(1) Rama or Ramagrama, between Kapilavastu and Kusanagara.

(2) See the account of the eightfold division of the relics of Buddha’s body in the Sacred Books of the East, vol. xi, Buddhist Suttas, pp. 133-136.

(3) The bones of the human body are supposed to consist of 84,000 atoms, and hence the legend of Asoka’s wish to build 84,000 topes, one over each atom of Sâkyamuni’s skeleton.

(4) Fâ-Hien, it appears to me, intended his readers to understand that the naga-guardian had a palace of his own, inside or underneath the pool or tank.

(5) It stands out on the narrative as a whole that we have not here “some pilgrims,” but one devotee.
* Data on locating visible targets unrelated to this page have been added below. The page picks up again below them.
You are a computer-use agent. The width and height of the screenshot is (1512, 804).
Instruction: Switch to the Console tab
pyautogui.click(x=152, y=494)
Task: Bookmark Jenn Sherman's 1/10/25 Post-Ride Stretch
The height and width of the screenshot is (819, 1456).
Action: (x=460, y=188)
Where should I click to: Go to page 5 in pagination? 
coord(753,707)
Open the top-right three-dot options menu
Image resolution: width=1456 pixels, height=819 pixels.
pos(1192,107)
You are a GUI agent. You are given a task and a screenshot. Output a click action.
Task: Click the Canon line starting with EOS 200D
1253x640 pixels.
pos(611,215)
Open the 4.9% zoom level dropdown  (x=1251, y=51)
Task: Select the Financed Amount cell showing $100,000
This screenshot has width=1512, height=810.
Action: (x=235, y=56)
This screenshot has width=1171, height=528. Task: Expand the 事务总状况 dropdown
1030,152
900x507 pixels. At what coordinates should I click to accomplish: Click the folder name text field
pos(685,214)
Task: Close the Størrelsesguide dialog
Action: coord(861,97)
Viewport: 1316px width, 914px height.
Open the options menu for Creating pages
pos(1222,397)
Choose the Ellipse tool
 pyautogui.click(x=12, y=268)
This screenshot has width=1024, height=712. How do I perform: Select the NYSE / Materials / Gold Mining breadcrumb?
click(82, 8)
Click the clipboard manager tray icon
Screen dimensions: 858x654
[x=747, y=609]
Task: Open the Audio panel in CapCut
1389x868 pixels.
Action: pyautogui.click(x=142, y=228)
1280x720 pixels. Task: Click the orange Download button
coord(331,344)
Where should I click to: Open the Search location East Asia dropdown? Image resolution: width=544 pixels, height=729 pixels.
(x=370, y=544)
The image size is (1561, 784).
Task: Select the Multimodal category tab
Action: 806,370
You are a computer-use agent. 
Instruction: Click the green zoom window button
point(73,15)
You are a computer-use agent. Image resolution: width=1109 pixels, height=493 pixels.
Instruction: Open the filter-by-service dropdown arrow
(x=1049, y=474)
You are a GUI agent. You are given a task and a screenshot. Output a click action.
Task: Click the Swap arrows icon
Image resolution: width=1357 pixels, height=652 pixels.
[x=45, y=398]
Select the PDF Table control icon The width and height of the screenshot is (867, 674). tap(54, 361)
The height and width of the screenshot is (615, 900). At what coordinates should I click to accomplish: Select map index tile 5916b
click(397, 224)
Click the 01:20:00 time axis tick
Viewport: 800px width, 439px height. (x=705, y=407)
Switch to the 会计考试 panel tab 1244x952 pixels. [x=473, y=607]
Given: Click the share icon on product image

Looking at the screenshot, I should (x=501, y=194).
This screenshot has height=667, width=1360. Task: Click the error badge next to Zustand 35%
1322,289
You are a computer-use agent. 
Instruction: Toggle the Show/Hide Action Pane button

(6) What the “great prohibitions” which the devotee now gave up were we cannot tell. Being what he was, a monk of more than ordinary ascetical habits, he may have undertaken peculiar and difficult vows.

(7) The Sramanera, or in Chinese Shamei. See chap. xvi, note 19.

CHAPTER XXIV.
WHERE BUDDHA FINALLY RENOUNCED THE WORLD, AND WHERE HE DIED.

East from here four yojanas, there is the place where the heir-apparent sent back Chandaka, with his white horse;(1) and there also a tope was erected.

Four yojanas to the east from this, (the travellers) came to the Charcoal tope,(2) where there is also a monastery.